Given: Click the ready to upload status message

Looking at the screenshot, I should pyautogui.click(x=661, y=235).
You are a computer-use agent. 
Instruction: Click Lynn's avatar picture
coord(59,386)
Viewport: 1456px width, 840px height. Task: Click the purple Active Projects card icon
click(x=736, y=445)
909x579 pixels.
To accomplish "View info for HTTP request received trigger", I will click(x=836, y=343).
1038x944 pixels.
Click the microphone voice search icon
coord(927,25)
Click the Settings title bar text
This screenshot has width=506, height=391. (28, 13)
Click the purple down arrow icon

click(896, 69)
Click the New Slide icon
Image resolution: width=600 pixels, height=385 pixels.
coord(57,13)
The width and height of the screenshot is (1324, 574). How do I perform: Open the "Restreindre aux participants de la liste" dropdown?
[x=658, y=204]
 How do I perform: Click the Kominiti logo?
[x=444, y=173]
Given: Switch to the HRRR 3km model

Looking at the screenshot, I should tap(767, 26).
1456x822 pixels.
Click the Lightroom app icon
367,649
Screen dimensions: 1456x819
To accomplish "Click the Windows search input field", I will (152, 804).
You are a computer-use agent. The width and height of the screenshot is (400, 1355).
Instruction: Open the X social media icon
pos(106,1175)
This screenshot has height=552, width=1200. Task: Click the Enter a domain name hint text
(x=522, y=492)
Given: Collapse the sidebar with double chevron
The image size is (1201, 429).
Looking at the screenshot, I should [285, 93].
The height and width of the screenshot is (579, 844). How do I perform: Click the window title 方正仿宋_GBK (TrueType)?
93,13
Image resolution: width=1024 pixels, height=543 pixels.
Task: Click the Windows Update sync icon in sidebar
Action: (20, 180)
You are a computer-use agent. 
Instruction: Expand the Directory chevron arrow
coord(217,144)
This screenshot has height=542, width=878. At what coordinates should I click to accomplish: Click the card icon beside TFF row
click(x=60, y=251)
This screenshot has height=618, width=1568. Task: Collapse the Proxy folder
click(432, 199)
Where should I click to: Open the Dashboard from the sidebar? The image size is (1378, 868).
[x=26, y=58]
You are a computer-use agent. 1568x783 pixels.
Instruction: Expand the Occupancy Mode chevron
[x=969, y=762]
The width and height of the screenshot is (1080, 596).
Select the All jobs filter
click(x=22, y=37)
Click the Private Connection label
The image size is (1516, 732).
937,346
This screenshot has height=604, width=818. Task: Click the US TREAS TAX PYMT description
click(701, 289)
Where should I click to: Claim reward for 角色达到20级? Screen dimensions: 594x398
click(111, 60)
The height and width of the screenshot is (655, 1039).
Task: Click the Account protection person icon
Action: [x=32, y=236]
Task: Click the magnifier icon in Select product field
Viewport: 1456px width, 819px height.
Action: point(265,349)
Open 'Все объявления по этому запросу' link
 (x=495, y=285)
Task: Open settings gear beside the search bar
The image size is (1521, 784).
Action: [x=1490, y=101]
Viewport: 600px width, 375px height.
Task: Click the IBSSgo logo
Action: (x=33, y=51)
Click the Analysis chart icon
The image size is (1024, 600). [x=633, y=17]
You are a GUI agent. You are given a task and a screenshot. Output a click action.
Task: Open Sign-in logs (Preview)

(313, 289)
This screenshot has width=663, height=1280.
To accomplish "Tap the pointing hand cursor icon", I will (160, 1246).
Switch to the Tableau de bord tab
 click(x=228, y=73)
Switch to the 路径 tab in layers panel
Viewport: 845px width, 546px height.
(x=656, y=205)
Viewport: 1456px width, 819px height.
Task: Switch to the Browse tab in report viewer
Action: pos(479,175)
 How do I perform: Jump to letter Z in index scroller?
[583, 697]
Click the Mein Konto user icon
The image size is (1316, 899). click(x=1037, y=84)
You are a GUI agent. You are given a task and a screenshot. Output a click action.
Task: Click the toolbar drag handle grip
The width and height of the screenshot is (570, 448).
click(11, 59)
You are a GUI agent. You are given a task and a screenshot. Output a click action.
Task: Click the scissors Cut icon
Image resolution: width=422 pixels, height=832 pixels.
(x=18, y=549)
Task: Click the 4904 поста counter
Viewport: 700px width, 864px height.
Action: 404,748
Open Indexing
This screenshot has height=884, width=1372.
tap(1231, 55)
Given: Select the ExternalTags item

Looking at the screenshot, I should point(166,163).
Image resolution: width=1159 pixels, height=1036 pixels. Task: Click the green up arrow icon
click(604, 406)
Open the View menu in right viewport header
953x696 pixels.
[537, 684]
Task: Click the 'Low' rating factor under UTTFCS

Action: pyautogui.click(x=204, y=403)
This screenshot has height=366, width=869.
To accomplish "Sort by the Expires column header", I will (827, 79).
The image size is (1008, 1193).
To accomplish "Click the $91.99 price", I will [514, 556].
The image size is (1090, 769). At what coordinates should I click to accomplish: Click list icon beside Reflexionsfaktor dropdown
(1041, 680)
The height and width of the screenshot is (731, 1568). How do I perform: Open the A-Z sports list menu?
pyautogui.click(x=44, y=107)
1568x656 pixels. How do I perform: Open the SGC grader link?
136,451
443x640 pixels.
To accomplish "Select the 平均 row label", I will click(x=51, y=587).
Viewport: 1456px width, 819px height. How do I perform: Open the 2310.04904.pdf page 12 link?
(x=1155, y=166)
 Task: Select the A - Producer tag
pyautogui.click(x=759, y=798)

•••••

_Exercise details_. Please rewrite the records above with "Instruction" changed to "Directive" wherever it appears, leaving everything else as it is.

_Solution for this task_.
Given: Click the ready to upload status message

Looking at the screenshot, I should pyautogui.click(x=661, y=235).
You are a computer-use agent. 
Directive: Click Lynn's avatar picture
coord(59,386)
Viewport: 1456px width, 840px height. Task: Click the purple Active Projects card icon
click(x=736, y=445)
909x579 pixels.
To accomplish "View info for HTTP request received trigger", I will click(x=836, y=343).
1038x944 pixels.
Click the microphone voice search icon
coord(927,25)
Click the Settings title bar text
This screenshot has width=506, height=391. (28, 13)
Click the purple down arrow icon

click(896, 69)
Click the New Slide icon
Image resolution: width=600 pixels, height=385 pixels.
coord(57,13)
The width and height of the screenshot is (1324, 574). How do I perform: Open the "Restreindre aux participants de la liste" dropdown?
[x=658, y=204]
 How do I perform: Click the Kominiti logo?
[x=444, y=173]
Given: Switch to the HRRR 3km model

Looking at the screenshot, I should tap(767, 26).
1456x822 pixels.
Click the Lightroom app icon
367,649
Screen dimensions: 1456x819
To accomplish "Click the Windows search input field", I will (152, 804).
You are a computer-use agent. The width and height of the screenshot is (400, 1355).
Directive: Open the X social media icon
pos(106,1175)
This screenshot has height=552, width=1200. Task: Click the Enter a domain name hint text
(x=522, y=492)
Given: Collapse the sidebar with double chevron
The image size is (1201, 429).
Looking at the screenshot, I should [285, 93].
The height and width of the screenshot is (579, 844). How do I perform: Click the window title 方正仿宋_GBK (TrueType)?
93,13
Image resolution: width=1024 pixels, height=543 pixels.
Task: Click the Windows Update sync icon in sidebar
Action: (20, 180)
You are a computer-use agent. 
Directive: Expand the Directory chevron arrow
coord(217,144)
This screenshot has height=542, width=878. At what coordinates should I click to accomplish: Click the card icon beside TFF row
click(x=60, y=251)
This screenshot has height=618, width=1568. Task: Collapse the Proxy folder
click(432, 199)
Where should I click to: Open the Dashboard from the sidebar? The image size is (1378, 868).
[x=26, y=58]
You are a computer-use agent. 1568x783 pixels.
Directive: Expand the Occupancy Mode chevron
[x=969, y=762]
The width and height of the screenshot is (1080, 596).
Select the All jobs filter
click(x=22, y=37)
Click the Private Connection label
The image size is (1516, 732).
937,346
This screenshot has height=604, width=818. Task: Click the US TREAS TAX PYMT description
click(701, 289)
Where should I click to: Claim reward for 角色达到20级? Screen dimensions: 594x398
click(111, 60)
The height and width of the screenshot is (655, 1039).
Task: Click the Account protection person icon
Action: [x=32, y=236]
Task: Click the magnifier icon in Select product field
Viewport: 1456px width, 819px height.
Action: point(265,349)
Open 'Все объявления по этому запросу' link
 (x=495, y=285)
Task: Open settings gear beside the search bar
The image size is (1521, 784).
Action: [x=1490, y=101]
Viewport: 600px width, 375px height.
Task: Click the IBSSgo logo
Action: (x=33, y=51)
Click the Analysis chart icon
The image size is (1024, 600). [x=633, y=17]
You are a GUI agent. You are given a task and a screenshot. Output a click action.
Task: Open Sign-in logs (Preview)

(313, 289)
This screenshot has width=663, height=1280.
To accomplish "Tap the pointing hand cursor icon", I will (160, 1246).
Switch to the Tableau de bord tab
 click(x=228, y=73)
Switch to the 路径 tab in layers panel
Viewport: 845px width, 546px height.
(x=656, y=205)
Viewport: 1456px width, 819px height.
Task: Switch to the Browse tab in report viewer
Action: pos(479,175)
 How do I perform: Jump to letter Z in index scroller?
[583, 697]
Click the Mein Konto user icon
The image size is (1316, 899). click(x=1037, y=84)
You are a GUI agent. You are given a task and a screenshot. Output a click action.
Task: Click the toolbar drag handle grip
The width and height of the screenshot is (570, 448).
click(11, 59)
You are a GUI agent. You are given a task and a screenshot. Output a click action.
Task: Click the scissors Cut icon
Image resolution: width=422 pixels, height=832 pixels.
(x=18, y=549)
Task: Click the 4904 поста counter
Viewport: 700px width, 864px height.
Action: 404,748
Open Indexing
This screenshot has height=884, width=1372.
tap(1231, 55)
Given: Select the ExternalTags item

Looking at the screenshot, I should point(166,163).
Image resolution: width=1159 pixels, height=1036 pixels. Task: Click the green up arrow icon
click(604, 406)
Open the View menu in right viewport header
953x696 pixels.
[537, 684]
Task: Click the 'Low' rating factor under UTTFCS

Action: pyautogui.click(x=204, y=403)
This screenshot has height=366, width=869.
To accomplish "Sort by the Expires column header", I will (827, 79).
The image size is (1008, 1193).
To accomplish "Click the $91.99 price", I will [514, 556].
The image size is (1090, 769). At what coordinates should I click to accomplish: Click list icon beside Reflexionsfaktor dropdown
(1041, 680)
The height and width of the screenshot is (731, 1568). How do I perform: Open the A-Z sports list menu?
pyautogui.click(x=44, y=107)
1568x656 pixels. How do I perform: Open the SGC grader link?
136,451
443x640 pixels.
To accomplish "Select the 平均 row label", I will click(x=51, y=587).
Viewport: 1456px width, 819px height. How do I perform: Open the 2310.04904.pdf page 12 link?
(x=1155, y=166)
 Task: Select the A - Producer tag
pyautogui.click(x=759, y=798)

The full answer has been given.